• Description of the task: Take the data below and repeat it exactly.

• Given data:
┌────────
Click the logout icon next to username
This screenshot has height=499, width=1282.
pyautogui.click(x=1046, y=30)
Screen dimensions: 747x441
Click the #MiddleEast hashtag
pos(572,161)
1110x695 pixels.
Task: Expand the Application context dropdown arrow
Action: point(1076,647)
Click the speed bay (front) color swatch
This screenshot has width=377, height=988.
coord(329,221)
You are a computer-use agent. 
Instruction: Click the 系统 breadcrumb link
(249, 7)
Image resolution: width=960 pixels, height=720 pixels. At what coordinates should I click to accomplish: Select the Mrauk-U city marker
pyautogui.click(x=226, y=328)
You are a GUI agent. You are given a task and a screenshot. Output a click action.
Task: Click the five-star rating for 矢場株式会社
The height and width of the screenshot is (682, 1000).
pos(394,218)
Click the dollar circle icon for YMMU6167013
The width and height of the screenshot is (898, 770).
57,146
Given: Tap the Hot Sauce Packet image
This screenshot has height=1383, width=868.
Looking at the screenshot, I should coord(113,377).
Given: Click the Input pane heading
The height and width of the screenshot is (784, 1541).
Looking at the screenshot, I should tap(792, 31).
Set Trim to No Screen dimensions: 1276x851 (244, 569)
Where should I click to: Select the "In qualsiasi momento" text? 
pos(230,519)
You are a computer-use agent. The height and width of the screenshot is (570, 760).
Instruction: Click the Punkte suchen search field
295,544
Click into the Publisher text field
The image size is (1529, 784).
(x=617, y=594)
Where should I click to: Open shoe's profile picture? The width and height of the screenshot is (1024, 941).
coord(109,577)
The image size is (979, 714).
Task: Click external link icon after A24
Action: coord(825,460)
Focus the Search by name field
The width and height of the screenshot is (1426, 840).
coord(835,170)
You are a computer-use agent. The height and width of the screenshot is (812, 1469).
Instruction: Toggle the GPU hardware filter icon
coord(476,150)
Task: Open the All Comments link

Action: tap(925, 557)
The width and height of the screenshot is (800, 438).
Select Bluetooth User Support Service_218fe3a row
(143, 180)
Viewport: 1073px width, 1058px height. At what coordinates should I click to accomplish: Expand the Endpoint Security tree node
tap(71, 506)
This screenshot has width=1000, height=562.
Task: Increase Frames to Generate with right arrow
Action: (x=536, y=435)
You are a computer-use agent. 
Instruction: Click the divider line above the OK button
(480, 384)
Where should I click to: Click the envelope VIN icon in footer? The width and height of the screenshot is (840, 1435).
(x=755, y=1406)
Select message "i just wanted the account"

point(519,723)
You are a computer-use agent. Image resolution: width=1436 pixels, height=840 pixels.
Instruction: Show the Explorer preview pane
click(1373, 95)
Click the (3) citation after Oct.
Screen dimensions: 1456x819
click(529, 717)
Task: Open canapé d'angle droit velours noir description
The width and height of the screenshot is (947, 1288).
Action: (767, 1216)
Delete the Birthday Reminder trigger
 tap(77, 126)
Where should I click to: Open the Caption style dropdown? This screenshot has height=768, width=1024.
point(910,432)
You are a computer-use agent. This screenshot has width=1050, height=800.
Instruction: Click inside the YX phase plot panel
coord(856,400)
└────────
• Result below:
Click the logout icon next to username
This screenshot has height=499, width=1282.
pyautogui.click(x=1046, y=30)
Screen dimensions: 747x441
Click the #MiddleEast hashtag
pos(572,161)
1110x695 pixels.
Task: Expand the Application context dropdown arrow
Action: point(1076,647)
Click the speed bay (front) color swatch
This screenshot has width=377, height=988.
coord(329,221)
You are a computer-use agent. 
Instruction: Click the 系统 breadcrumb link
(249, 7)
Image resolution: width=960 pixels, height=720 pixels. At what coordinates should I click to accomplish: Select the Mrauk-U city marker
pyautogui.click(x=226, y=328)
You are a GUI agent. You are given a task and a screenshot. Output a click action.
Task: Click the five-star rating for 矢場株式会社
The height and width of the screenshot is (682, 1000).
pos(394,218)
Click the dollar circle icon for YMMU6167013
The width and height of the screenshot is (898, 770).
57,146
Given: Tap the Hot Sauce Packet image
This screenshot has height=1383, width=868.
Looking at the screenshot, I should coord(113,377).
Given: Click the Input pane heading
The height and width of the screenshot is (784, 1541).
Looking at the screenshot, I should tap(792, 31).
Set Trim to No Screen dimensions: 1276x851 (244, 569)
Where should I click to: Select the "In qualsiasi momento" text? 
pos(230,519)
You are a computer-use agent. The height and width of the screenshot is (570, 760).
Instruction: Click the Punkte suchen search field
295,544
Click into the Publisher text field
The image size is (1529, 784).
(x=617, y=594)
Where should I click to: Open shoe's profile picture? The width and height of the screenshot is (1024, 941).
coord(109,577)
The image size is (979, 714).
Task: Click external link icon after A24
Action: coord(825,460)
Focus the Search by name field
The width and height of the screenshot is (1426, 840).
coord(835,170)
You are a computer-use agent. The height and width of the screenshot is (812, 1469).
Instruction: Toggle the GPU hardware filter icon
coord(476,150)
Task: Open the All Comments link

Action: tap(925, 557)
The width and height of the screenshot is (800, 438).
Select Bluetooth User Support Service_218fe3a row
(143, 180)
Viewport: 1073px width, 1058px height. At what coordinates should I click to accomplish: Expand the Endpoint Security tree node
tap(71, 506)
This screenshot has width=1000, height=562.
Task: Increase Frames to Generate with right arrow
Action: (x=536, y=435)
You are a computer-use agent. 
Instruction: Click the divider line above the OK button
(480, 384)
Where should I click to: Click the envelope VIN icon in footer? The width and height of the screenshot is (840, 1435).
(x=755, y=1406)
Select message "i just wanted the account"

point(519,723)
You are a computer-use agent. Image resolution: width=1436 pixels, height=840 pixels.
Instruction: Show the Explorer preview pane
click(1373, 95)
Click the (3) citation after Oct.
Screen dimensions: 1456x819
click(529, 717)
Task: Open canapé d'angle droit velours noir description
The width and height of the screenshot is (947, 1288).
Action: (767, 1216)
Delete the Birthday Reminder trigger
 tap(77, 126)
Where should I click to: Open the Caption style dropdown? This screenshot has height=768, width=1024.
point(910,432)
You are a computer-use agent. This screenshot has width=1050, height=800.
Instruction: Click inside the YX phase plot panel
coord(856,400)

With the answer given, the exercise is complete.